● Textauszug:

Es gab sehr widersprüchliche Informationen darüber, ob Suleimania befreit ist oder nicht.
Man kann sagen, daß die Bewohner und die Peshmergas faktisch die Kontrolle über die Stadt ausüben, aber nicht die Verwaltung kontrollieren. Technisch gesehen ist das nicht einfach. Suleimania hat 760.000 Einwohner, und wir sind zur Zeit nicht in der Lage, die Lebensmittelversorgung von so vielen Leuten zu bewerkstelligen.
Gibt es eine Zusammenarbeit der Oppositionsgruppen innerhalb des Landes?
Ja, wenigstens in Kurdistan. Die Kurdische Front (ein Bündnis mehrerer Kurdenparteien, d.Red.) hat eine Führung vor Ort, die von unserem Parteivorsitzenden Massud Barzani geführt wird. Für die Verwaltung der befreiten Gebiete gibt es Komitees, an denen alle Oppositionsgruppen beteiligt sind.
Was für Probleme haben Sie dabei?
Wir haben Kader, wir können organisieren. Was uns fehlt, sind Lebensmittel und Medikamente. Deswegen unser Ruf an die Welt mit der Bitte um Hilfssendungen.
Gibt es eine Koordination der Aufstände im Süden und in Kurdistan?
Bisher nicht. Obwohl die Gründe für beide Revolutionen dieselben sind. Wir haben versucht, auf dem Kongreß die Grundlagen für eine Koordination zwischen Norden und Süden zu legen.

● Arbeitsauftrag:
Schreiben Sie den obigen Textauszug über die Lage in Suleimania und Kurdistan vollständig und wortgetreu ab.

● Bereitgestelltes Material:
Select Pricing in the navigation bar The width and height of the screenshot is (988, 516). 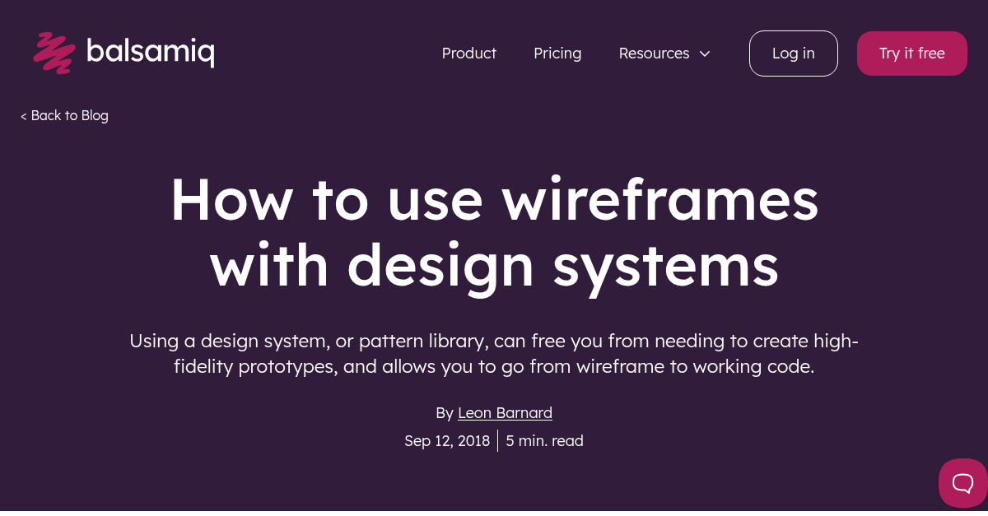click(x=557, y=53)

---

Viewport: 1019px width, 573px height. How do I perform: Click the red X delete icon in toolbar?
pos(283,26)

● Ergebnis:
Es gab sehr widersprüchliche Informationen darüber, ob Suleimania befreit ist oder nicht.
Man kann sagen, daß die Bewohner und die Peshmergas faktisch die Kontrolle über die Stadt ausüben, aber nicht die Verwaltung kontrollieren. Technisch gesehen ist das nicht einfach. Suleimania hat 760.000 Einwohner, und wir sind zur Zeit nicht in der Lage, die Lebensmittelversorgung von so vielen Leuten zu bewerkstelligen.
Gibt es eine Zusammenarbeit der Oppositionsgruppen innerhalb des Landes?
Ja, wenigstens in Kurdistan. Die Kurdische Front (ein Bündnis mehrerer Kurdenparteien, d.Red.) hat eine Führung vor Ort, die von unserem Parteivorsitzenden Massud Barzani geführt wird. Für die Verwaltung der befreiten Gebiete gibt es Komitees, an denen alle Oppositionsgruppen beteiligt sind.
Was für Probleme haben Sie dabei?
Wir haben Kader, wir können organisieren. Was uns fehlt, sind Lebensmittel und Medikamente. Deswegen unser Ruf an die Welt mit der Bitte um Hilfssendungen.
Gibt es eine Koordination der Aufstände im Süden und in Kurdistan?
Bisher nicht. Obwohl die Gründe für beide Revolutionen dieselben sind. Wir haben versucht, auf dem Kongreß die Grundlagen für eine Koordination zwischen Norden und Süden zu legen.